_RECORDS TO USE_
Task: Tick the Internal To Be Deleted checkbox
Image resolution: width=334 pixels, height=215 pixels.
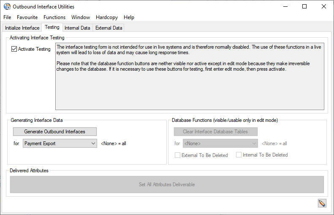Action: (239, 155)
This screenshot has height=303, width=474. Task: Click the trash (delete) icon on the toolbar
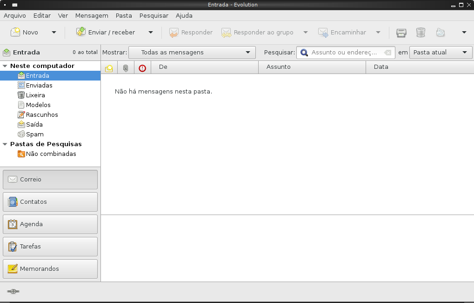click(x=420, y=32)
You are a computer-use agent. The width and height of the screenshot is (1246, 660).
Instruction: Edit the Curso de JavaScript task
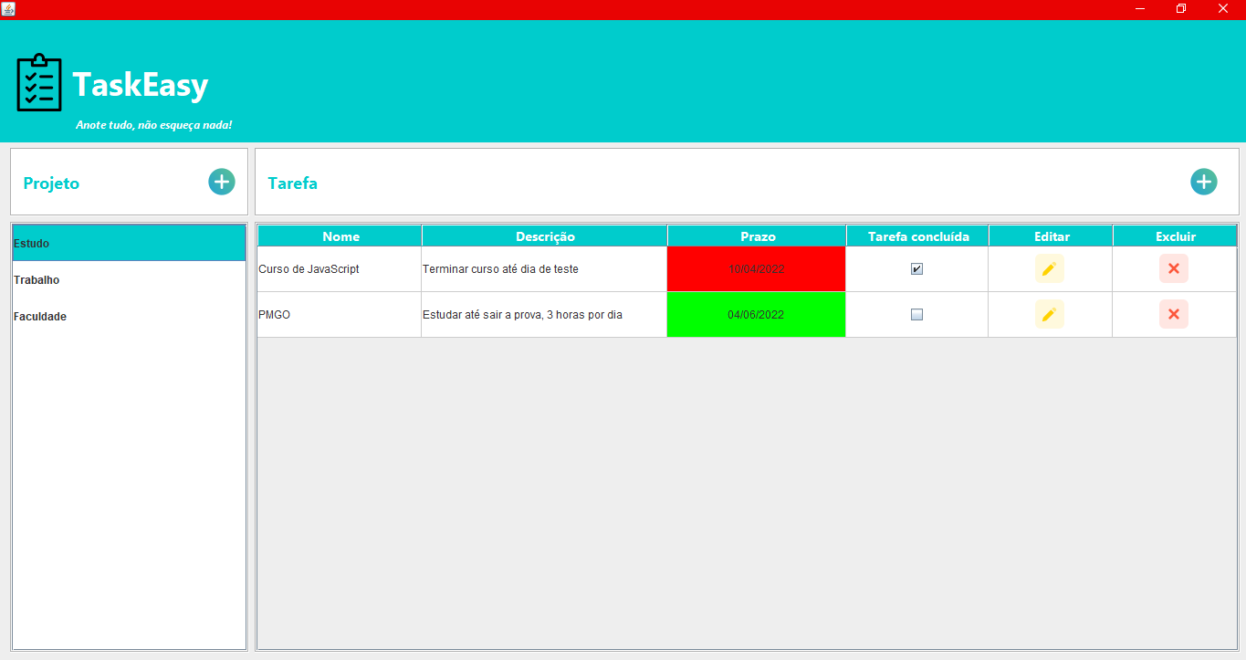point(1049,268)
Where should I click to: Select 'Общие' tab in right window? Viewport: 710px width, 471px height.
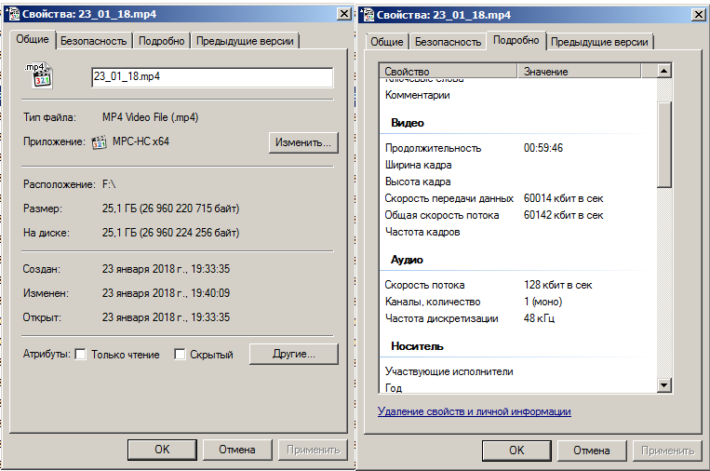coord(386,42)
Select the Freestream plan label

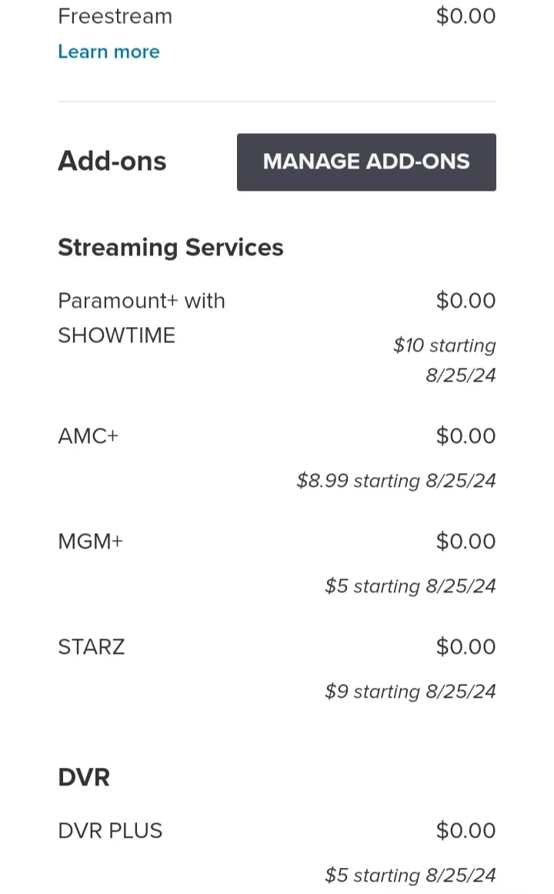click(115, 16)
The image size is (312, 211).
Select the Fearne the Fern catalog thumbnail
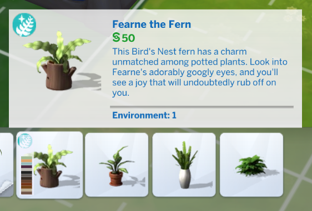click(49, 165)
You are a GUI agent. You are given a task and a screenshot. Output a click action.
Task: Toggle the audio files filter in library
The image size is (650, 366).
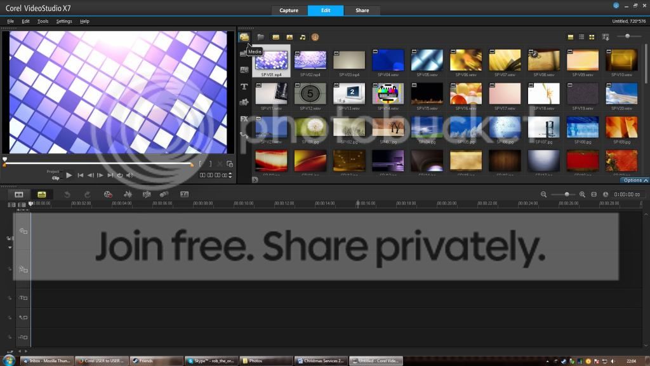[x=302, y=37]
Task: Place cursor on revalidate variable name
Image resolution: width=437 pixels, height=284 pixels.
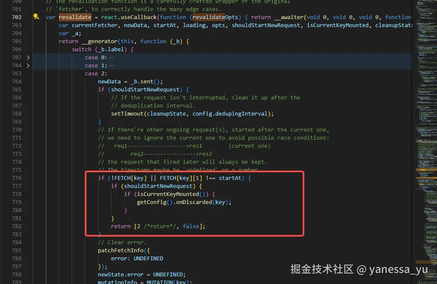Action: 75,17
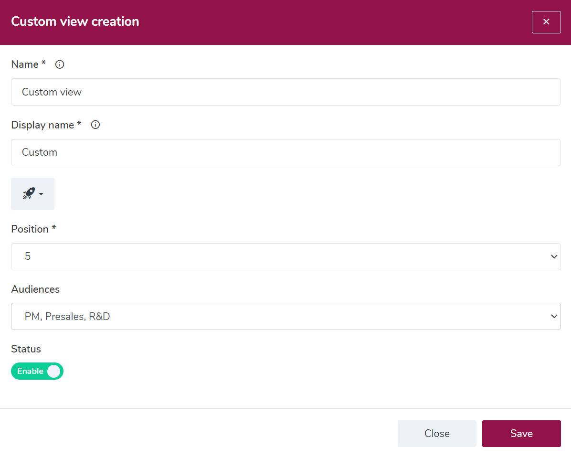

_ASSIGNED TASK_
Give every entry again as it is, dropping its pictures.

_RESPONSE BELOW_
Task: Tick the Internal To Be Deleted checkbox
Image resolution: width=334 pixels, height=215 pixels.
Action: (239, 155)
This screenshot has height=303, width=474. Task: Click the trash (delete) icon on the toolbar
click(x=420, y=32)
You are a computer-use agent. The width and height of the screenshot is (1246, 660).
Instruction: Edit the Curso de JavaScript task
point(1049,268)
Where should I click to: Select 'Общие' tab in right window? Viewport: 710px width, 471px height.
coord(386,42)
Select the Freestream plan label

click(115, 16)
The image size is (312, 211).
Select the Fearne the Fern catalog thumbnail
click(49, 165)
You are a GUI agent. You are given a task and a screenshot. Output a click action.
Task: Toggle the audio files filter in library
The image size is (650, 366).
[x=302, y=37]
Task: Place cursor on revalidate variable name
Image resolution: width=437 pixels, height=284 pixels.
Action: 75,17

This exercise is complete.